While the LBNF and DUNE projects were completing a successful DOE CD-1 review, the Integrated Engineering Research (IER) Center team was quietly receiving CD-0 approval of its own. CD-0 establishes mission need for IER and is the first step in realizing Fermilab’s central campus concept described in the Fermilab Campus Master Plan.
A central campus will be necessary to host, most importantly, the set of neutrino programs recommended by P5. The approval milestone demonstrates the strong commitment of the Office of Science and Office of High Energy Physics to actively prepare for Fermilab’s future and is evidence to our international partners that DOE is serious about moving forward quickly.

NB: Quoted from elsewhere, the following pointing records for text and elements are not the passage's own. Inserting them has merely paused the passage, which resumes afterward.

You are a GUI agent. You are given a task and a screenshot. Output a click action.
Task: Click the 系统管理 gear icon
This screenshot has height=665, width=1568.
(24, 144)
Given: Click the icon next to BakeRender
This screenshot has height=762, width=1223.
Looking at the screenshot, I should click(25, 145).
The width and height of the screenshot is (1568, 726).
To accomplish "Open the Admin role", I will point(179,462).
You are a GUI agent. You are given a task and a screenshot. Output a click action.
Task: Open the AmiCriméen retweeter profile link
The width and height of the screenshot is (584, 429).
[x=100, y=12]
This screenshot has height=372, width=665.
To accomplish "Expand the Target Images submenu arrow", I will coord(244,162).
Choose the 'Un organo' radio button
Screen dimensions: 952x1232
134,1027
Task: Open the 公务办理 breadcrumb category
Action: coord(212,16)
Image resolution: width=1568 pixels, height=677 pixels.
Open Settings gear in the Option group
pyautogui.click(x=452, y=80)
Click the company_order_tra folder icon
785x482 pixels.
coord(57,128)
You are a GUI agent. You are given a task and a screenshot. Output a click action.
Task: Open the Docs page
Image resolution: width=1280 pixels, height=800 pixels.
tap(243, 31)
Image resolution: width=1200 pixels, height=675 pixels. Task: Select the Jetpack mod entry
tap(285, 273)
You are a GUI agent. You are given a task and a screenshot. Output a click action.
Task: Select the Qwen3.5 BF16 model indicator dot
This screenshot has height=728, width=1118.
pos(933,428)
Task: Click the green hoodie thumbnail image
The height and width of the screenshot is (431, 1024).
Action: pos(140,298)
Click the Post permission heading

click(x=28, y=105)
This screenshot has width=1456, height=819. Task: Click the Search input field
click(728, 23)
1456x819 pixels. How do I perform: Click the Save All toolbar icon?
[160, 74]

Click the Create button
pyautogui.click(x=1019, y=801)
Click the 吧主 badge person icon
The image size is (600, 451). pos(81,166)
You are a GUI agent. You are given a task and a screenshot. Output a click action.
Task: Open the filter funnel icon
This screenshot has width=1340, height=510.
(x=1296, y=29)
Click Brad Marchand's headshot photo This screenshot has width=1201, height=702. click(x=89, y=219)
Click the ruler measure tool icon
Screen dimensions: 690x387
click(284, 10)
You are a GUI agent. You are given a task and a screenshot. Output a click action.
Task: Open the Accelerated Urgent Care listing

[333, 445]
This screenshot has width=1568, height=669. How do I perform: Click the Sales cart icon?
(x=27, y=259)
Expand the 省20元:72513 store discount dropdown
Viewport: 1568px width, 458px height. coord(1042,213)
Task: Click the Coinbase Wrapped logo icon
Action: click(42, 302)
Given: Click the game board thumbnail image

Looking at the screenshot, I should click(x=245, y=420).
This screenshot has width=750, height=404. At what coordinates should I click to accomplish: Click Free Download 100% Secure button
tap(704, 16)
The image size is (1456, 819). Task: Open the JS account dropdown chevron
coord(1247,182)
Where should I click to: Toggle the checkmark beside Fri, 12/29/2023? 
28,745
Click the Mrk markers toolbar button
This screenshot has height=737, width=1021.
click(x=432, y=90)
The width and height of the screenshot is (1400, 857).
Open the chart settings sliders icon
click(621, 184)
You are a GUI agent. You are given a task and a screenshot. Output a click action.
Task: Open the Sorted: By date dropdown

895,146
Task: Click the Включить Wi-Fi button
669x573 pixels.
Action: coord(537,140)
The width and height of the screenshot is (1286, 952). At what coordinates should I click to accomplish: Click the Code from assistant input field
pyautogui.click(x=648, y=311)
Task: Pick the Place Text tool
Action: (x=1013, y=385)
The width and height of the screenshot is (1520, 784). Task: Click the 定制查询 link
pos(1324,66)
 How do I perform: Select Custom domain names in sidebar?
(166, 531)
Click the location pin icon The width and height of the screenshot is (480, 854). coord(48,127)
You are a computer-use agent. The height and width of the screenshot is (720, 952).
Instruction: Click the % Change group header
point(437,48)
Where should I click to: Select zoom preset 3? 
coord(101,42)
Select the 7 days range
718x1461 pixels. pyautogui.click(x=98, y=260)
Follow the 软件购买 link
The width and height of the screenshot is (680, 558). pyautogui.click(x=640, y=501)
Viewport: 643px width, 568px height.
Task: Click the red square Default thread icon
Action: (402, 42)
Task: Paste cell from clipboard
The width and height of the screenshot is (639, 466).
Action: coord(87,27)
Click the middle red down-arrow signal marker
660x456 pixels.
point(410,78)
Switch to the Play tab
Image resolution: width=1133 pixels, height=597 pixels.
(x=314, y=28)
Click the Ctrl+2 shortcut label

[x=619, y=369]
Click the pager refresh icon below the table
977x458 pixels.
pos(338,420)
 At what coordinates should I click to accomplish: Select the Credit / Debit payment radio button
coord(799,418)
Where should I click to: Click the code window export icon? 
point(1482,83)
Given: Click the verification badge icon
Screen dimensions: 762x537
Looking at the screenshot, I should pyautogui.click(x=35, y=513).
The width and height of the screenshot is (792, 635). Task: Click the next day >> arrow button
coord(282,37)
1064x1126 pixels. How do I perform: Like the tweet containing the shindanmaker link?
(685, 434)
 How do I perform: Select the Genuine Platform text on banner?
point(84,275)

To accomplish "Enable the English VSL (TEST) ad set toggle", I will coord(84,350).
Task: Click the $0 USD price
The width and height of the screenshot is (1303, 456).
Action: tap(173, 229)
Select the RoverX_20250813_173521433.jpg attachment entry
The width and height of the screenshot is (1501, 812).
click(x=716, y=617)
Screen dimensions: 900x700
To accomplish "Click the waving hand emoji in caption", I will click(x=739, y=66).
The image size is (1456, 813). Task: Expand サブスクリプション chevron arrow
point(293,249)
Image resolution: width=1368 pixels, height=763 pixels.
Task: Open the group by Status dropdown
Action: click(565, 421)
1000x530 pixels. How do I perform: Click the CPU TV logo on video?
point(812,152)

The IER will co-locate selected engineering and technical staff from across the Fermilab site in a new building adjacent to the east side of Wilson Hall. The new center will complement ongoing and planned renovations of Wilson Hall by establishing a central campus that will anchor the lab. Groups working on key projects will be in close proximity to one another, improving operational efficiency and collaboration. This IER will also offer technical and engineering staff an environment for interdisciplinary collaboration necessary to establish an international neutrino program and support other HEP science opportunities detailed in the P5 report. On the east side of Wilson Hall and along the old Tevatron ring, the IER will play a role in bringing together the central campus with the adjacent technical campus.
The laboratory has been under way with preconceptual design and space programming for IER to identify the requirements for and parameters of the building, including which specific functions can be relocated. Based on a target for CD-1 in FY16, the laboratory will then proceed with conceptual design. If all goes as planned, we could be breaking ground on the $85 million project in FY18 with funding through the DOE Science Laboratory Infrastructure program.
Many thanks are in order for achieving IER’s CD-0 approval, most notably to the DOE Office of Science (Patricia Dehmer, Stephanie Short, Jim Siegrist, Mike Weis and their teams) and the Fermilab team, including Randy Ortgiesen, head of Fermilab’s Office of Campus Strategy and Readiness; Erik Gottschalk, chair of the IER task force; the entire IER task force; Gary Van Zandbergen, Fermilab campus architect; Kate Sienkiewicz, IER project manager; Mike Lindgren, Fermilab’s chief project officer; and the FESS architectural and engineering team.